▼▼▼
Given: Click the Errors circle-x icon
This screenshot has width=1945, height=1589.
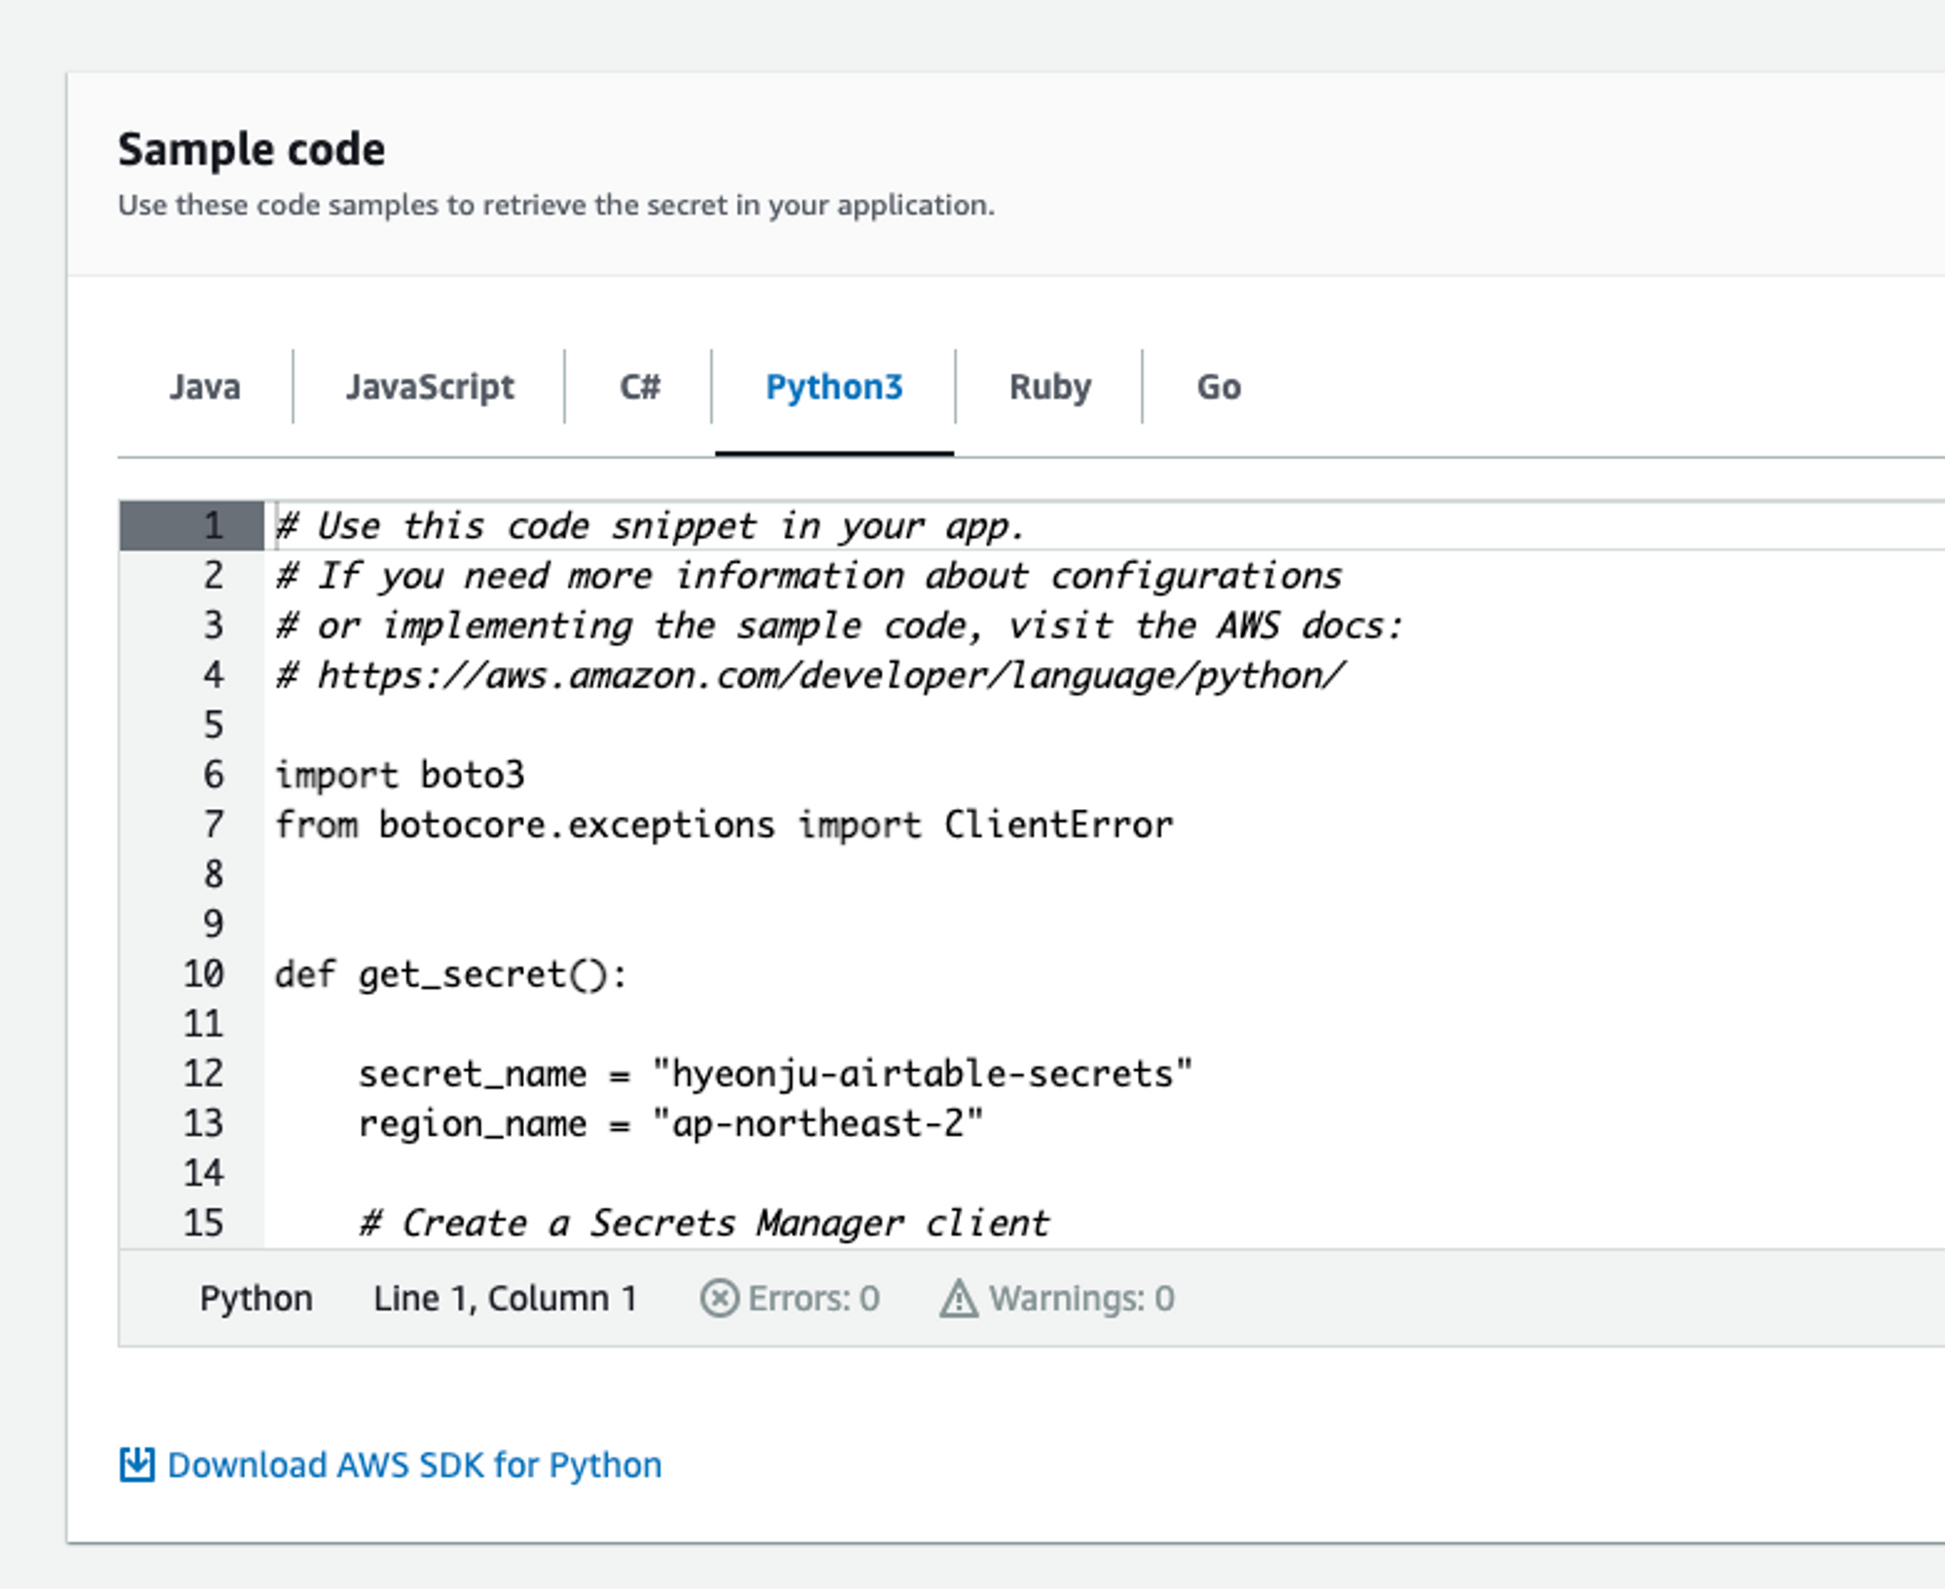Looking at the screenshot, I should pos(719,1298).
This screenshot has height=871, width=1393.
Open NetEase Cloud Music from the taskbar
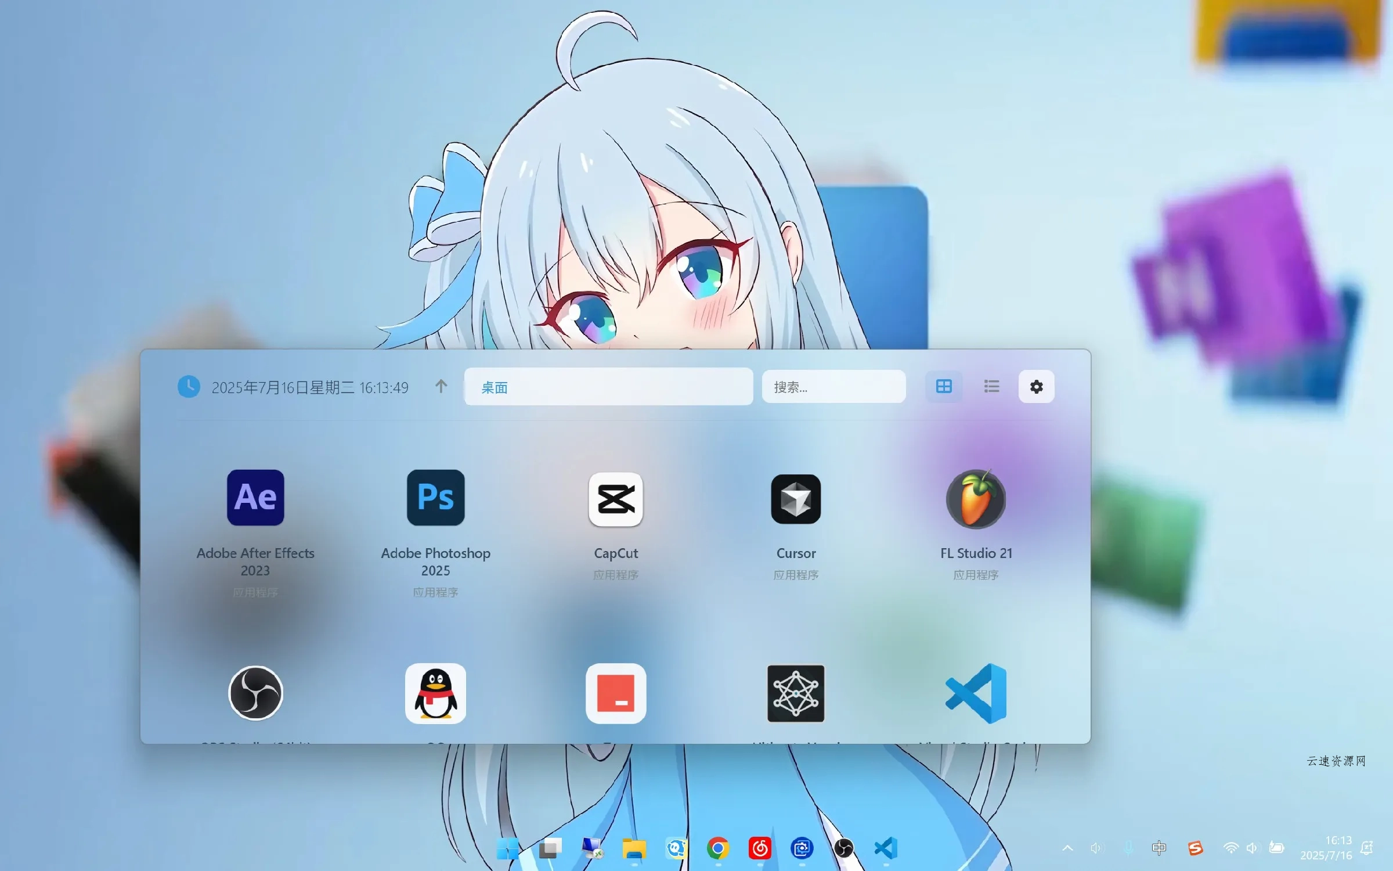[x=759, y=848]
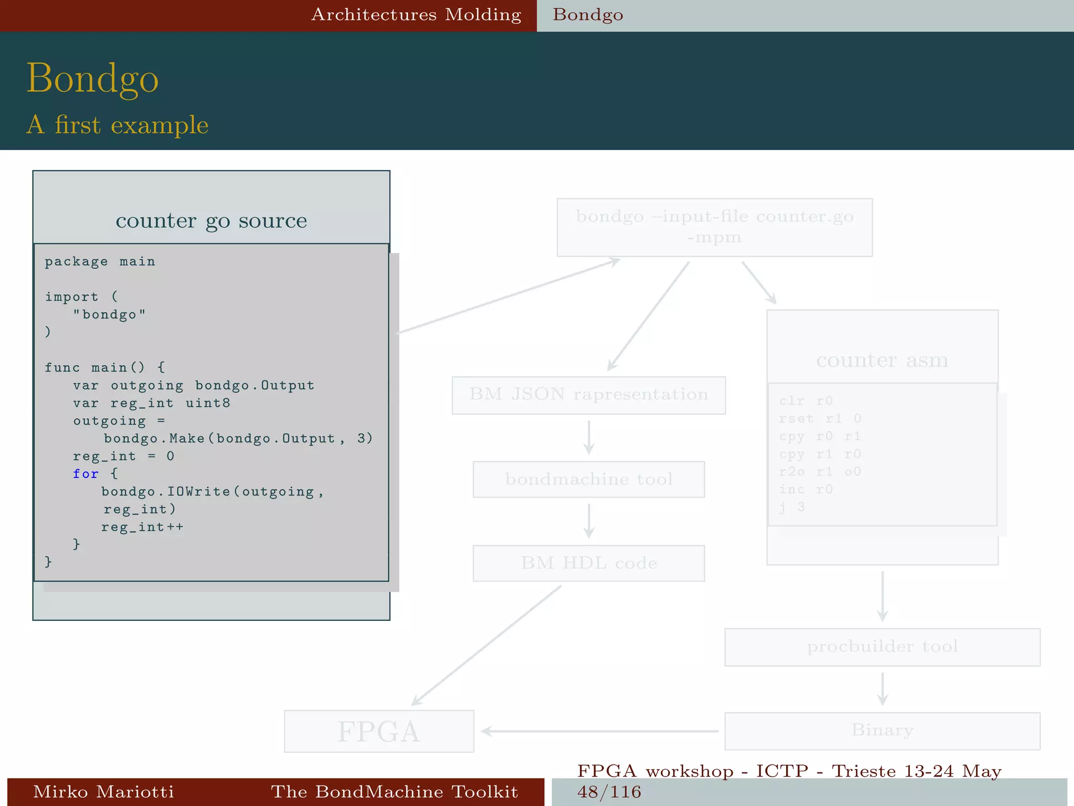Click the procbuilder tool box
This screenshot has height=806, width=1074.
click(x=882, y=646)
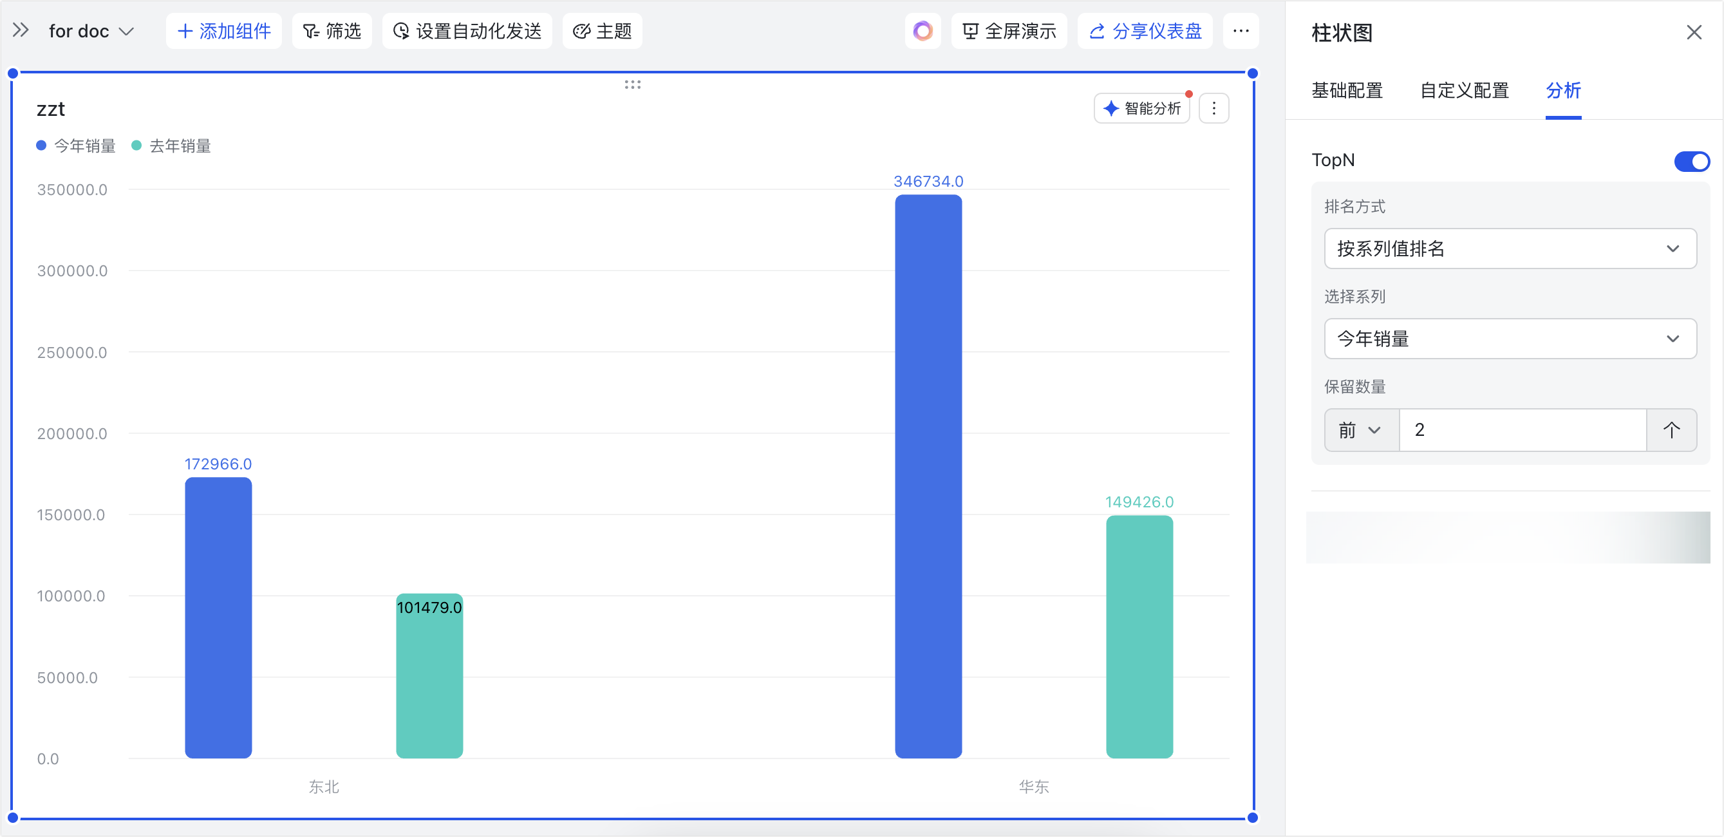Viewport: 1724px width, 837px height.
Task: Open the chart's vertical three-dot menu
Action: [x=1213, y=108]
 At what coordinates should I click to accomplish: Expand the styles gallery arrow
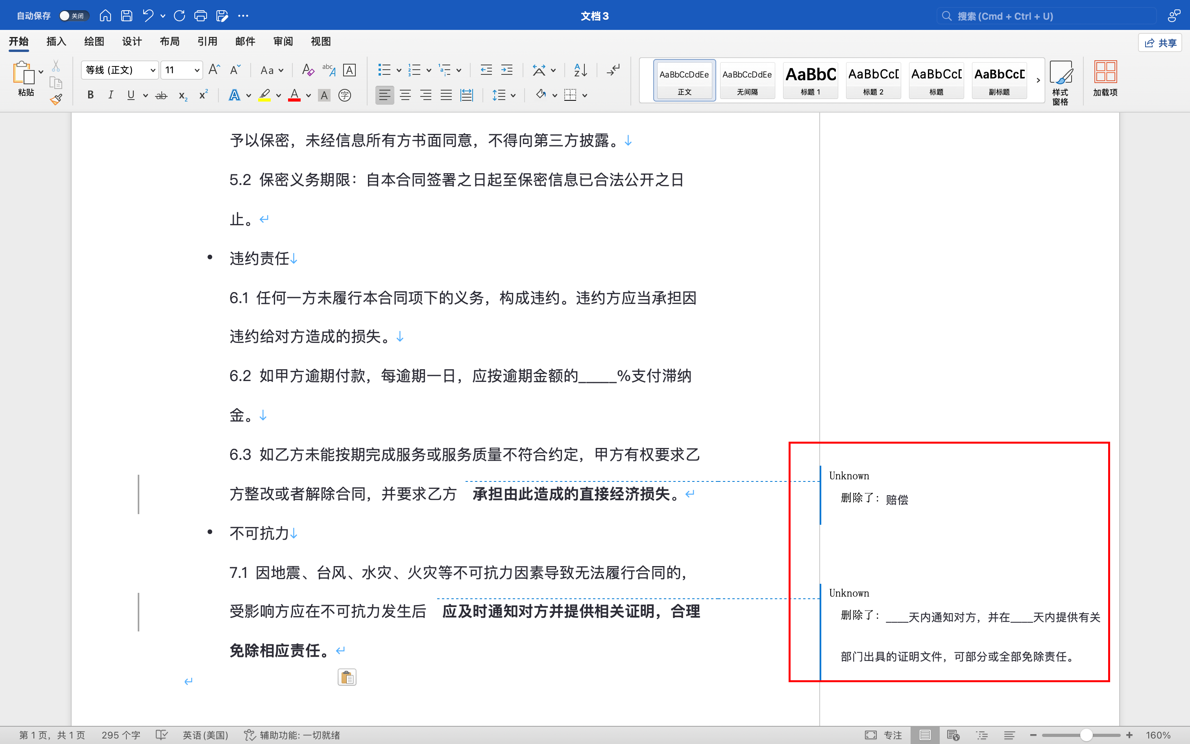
▲▲▲
Your answer must be the lines from the one containing "Open NetEase Cloud Music from the taskbar" through the last line of the records, printed exactly with no pictures; please include both ends.

== WORKED SOLUTION ==
Open NetEase Cloud Music from the taskbar
[x=759, y=848]
Click the procbuilder tool box
This screenshot has height=806, width=1074.
click(x=882, y=646)
Viewport: 1724px width, 837px height.
Task: Open the chart's vertical three-dot menu
Action: [x=1213, y=108]
 At what coordinates should I click to accomplish: Expand the styles gallery arrow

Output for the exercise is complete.